● Data provided
Content starts
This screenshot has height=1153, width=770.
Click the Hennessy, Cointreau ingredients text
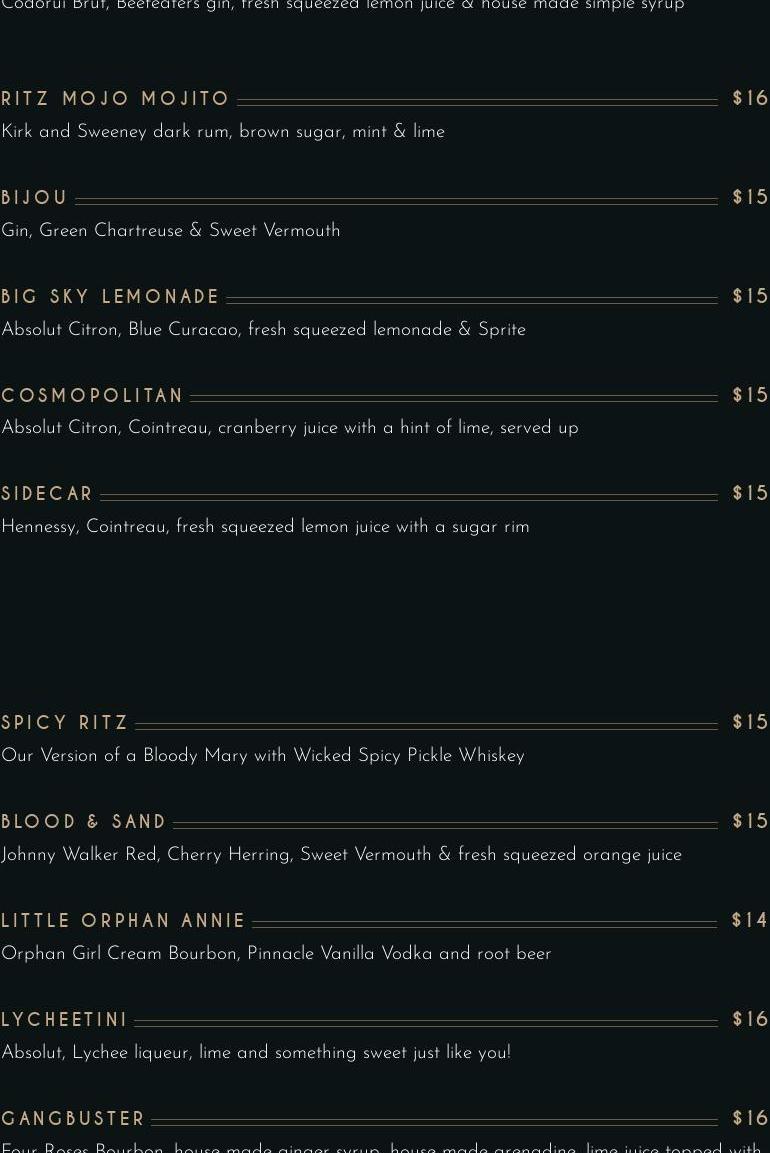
Content ends
Content starts
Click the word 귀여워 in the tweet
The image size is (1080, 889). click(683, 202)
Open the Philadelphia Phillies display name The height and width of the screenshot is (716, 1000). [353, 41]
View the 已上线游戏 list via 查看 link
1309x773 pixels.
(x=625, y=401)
Content ends
● Instructions to follow
The required answer is the exact run of lines above starting at the line with "This screenshot has height=1153, width=770." and ending at the line with "Click the Hennessy, Cointreau", with both ends present.

● Answer to the exercise
This screenshot has height=1153, width=770.
Click the Hennessy, Cointreau ingredients text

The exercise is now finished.